How to factorize $n^5+n+1$?
Not sure if my answer can satisfy:
$$\begin{aligned} n^5+n+1&=(n^5-n^2)+(n^2+n+1)\\&=n^2(n-1)(n^2+n+1)+(n^2+n+1)\\&=(n^3-n^2+1)(n^2+n+1)\end{aligned}$$
By trial and error, knowing that there must be a simple solution.

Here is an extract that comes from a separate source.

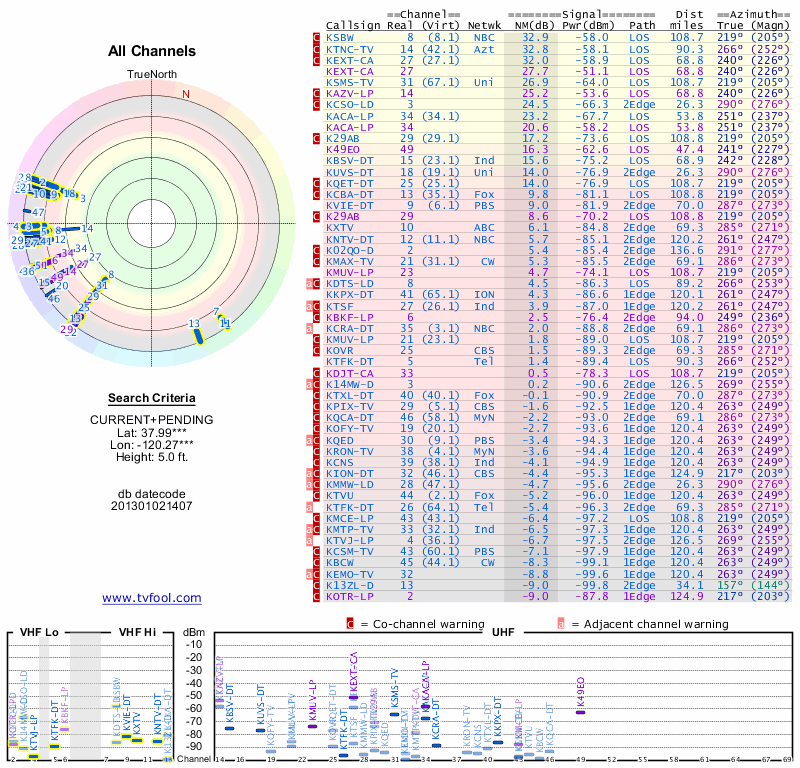Click the purple K49EO bar in UHF chart
This screenshot has width=800, height=768.
pos(581,712)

Factoring $n^5+1$ leads nowhere. $$n^5+n+1=(n+1)(n^4-n^3+n^2-n+1)+n.$$
Factoring $n^5+n$ leads nowhere. $$n^5+n+1=n(n+1)(n^3-n^2+n-1)+1.$$
Factoring $n^5+n^2$ with an artifice fails, but shows some hope $$n^5+n^2-n^2+n+1=n^2(n+1)(n^2-n+1)-n^2+n+1.$$
- Factoring $n^5-n^2$ instead works ! $$n^5-n^2+n^2+n+1=n^2(n-1)(n^2+n+1)+n^2+n+1.$$
Your coefficients are $(1,0,0,0,1,1)$. That suggests to me that $(1,1,1,1,1,1) + (0,-1,-1,-1,0,0)$ will be useful, to form the pattern with blocks of 3 unit coefficients, i.e. that $(x^2+x+1)$ is a factor.